Foundation Models in Biology represent one of the most important advances in bioinformatics in recent years. These models differ significantly from classical approaches in the field, as they are rooted in concepts originally developed in other artificial intelligence (AI) areas. As a result, even experienced bioinformaticians may find them challenging to understand. This article provides a summary of what you need to know about Foundation Models in Biology and their potential applications.
Many readers may be familiar with Large Language Models such as ChatGPT, which are trained on massive amounts of text data and are capable of generating responses that mimic human language. In a way, Foundation models for Biology try to accomplish similar objectives, but using the language of biology instead of human text.

When I first heard about Evo, a Foundation model based on Nucleotide data in Prokaryotes, I tried to chat with it, as if it was chatGPT. Its answer was “ACACACTGGA…” 😊
New models are published almost weekly, and keeping a list updated is difficult. The table below shows some examples of models, mentioned elsewhere in this text. For a more complete list, check this repository https://github.com/HICAI-ZJU/Scientific-LLM-Survey (I hope they accept my pull requests for adding some recent ones). I also like following the https://kiinai.substack.com/ for recent news and great way to stay on top of this fast moving field
Training a Foundation model is very expensive and requires large quantities of data. However, once a model has been pre-trained, it can be used and fine-tuned for other tasks. This means that we can take advantage of big atlases (provided the model is made public), and use them on smaller datasets, without having to download all the original data and train on it from scratch.
Suppose you are developing a model to predict whether a patient is affected by a disease. You have access to a dataset of gene expression in cases/controls from a previous study.
A traditional bioinformatics approach might involve creating a data frame of gene expression values across all samples and training a model to differentiate between cases and controls. Popular methods include random forests, XGBoost, or logistic regression. In this setup, the predicted variable would be "disease," and the gene expression values would serve as inputs. Alternatively, you could perform a Differential Expression analysis to identify key genes or conduct a gene set enrichment analysis to determine which pathways are most affected.

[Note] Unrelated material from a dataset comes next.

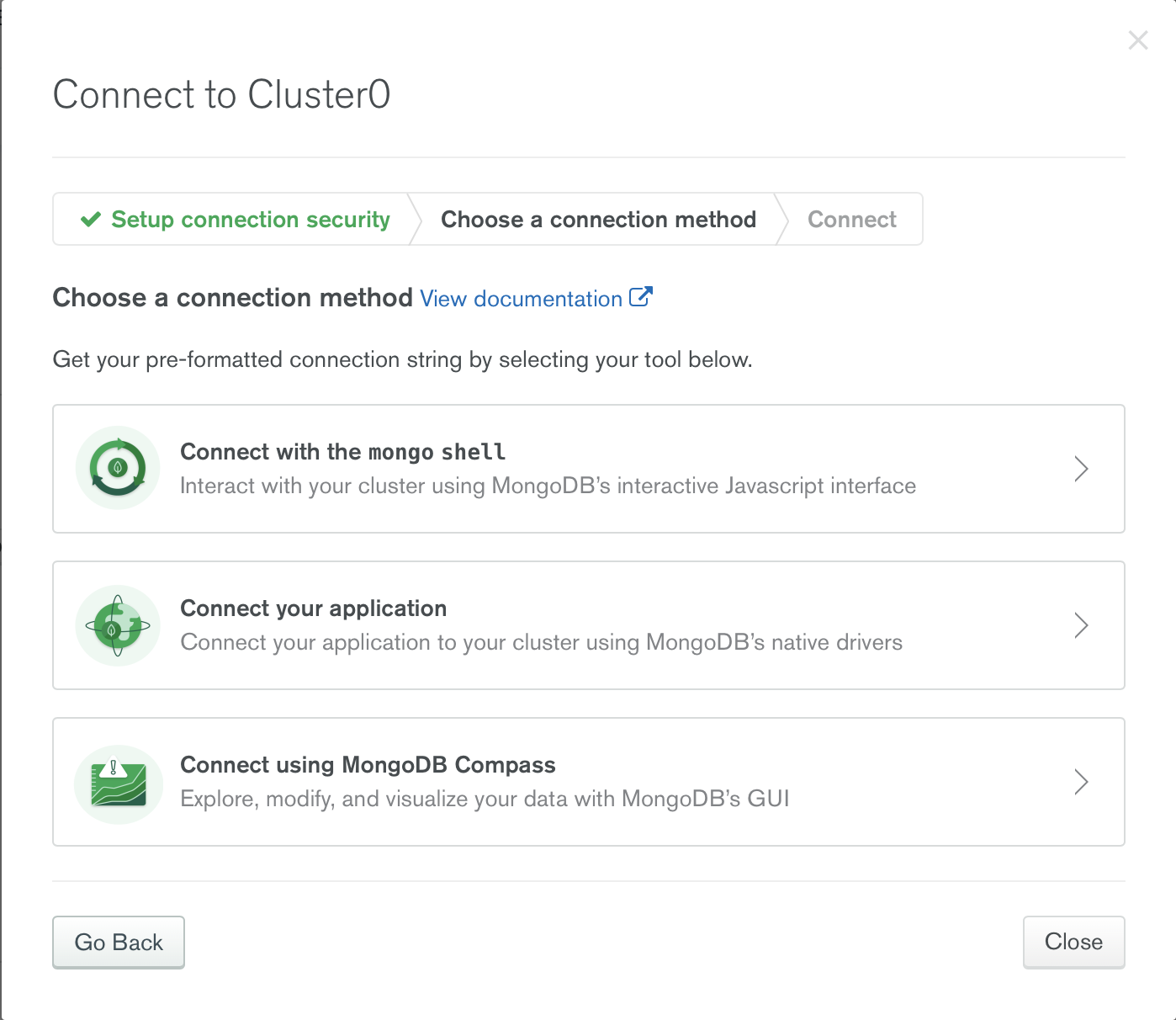This screenshot has width=1176, height=1020.
Task: Click the MongoDB Compass chart icon
Action: tap(118, 784)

However, these approaches often overlook the intricate relationships between genes. For example, Gene A might belong to the same pathway as Gene B, frequently being co-expressed. Gene C could act as a transcription factor for Gene D, but only in the presence of Gene E. Biology is incredibly complex, and many of these relationships remain poorly understood.
If your training dataset is sufficiently large, your model could potentially learn these gene relationships independently. You might also apply feature engineering to simplify the training process. Unfortunately, in most real-world scenarios, training datasets are far too small—often limited to cohorts of 10 or 20 samples, or even hundreds in the best-case scenario, which still might not suffice.
This is where Foundation Models come into play. By leveraging a pre-trained model trained on extensive gene expression datasets, such as the Gene Expression Atlas, you can transform your small dataset into embeddings. These embeddings encapsulate the knowledge of gene interactions and relationships acquired during pre-training. By using these embeddings instead of raw gene expression values, your predictions become more accurate and biologically informed, integrating the wealth of insights the Foundation Model has learned.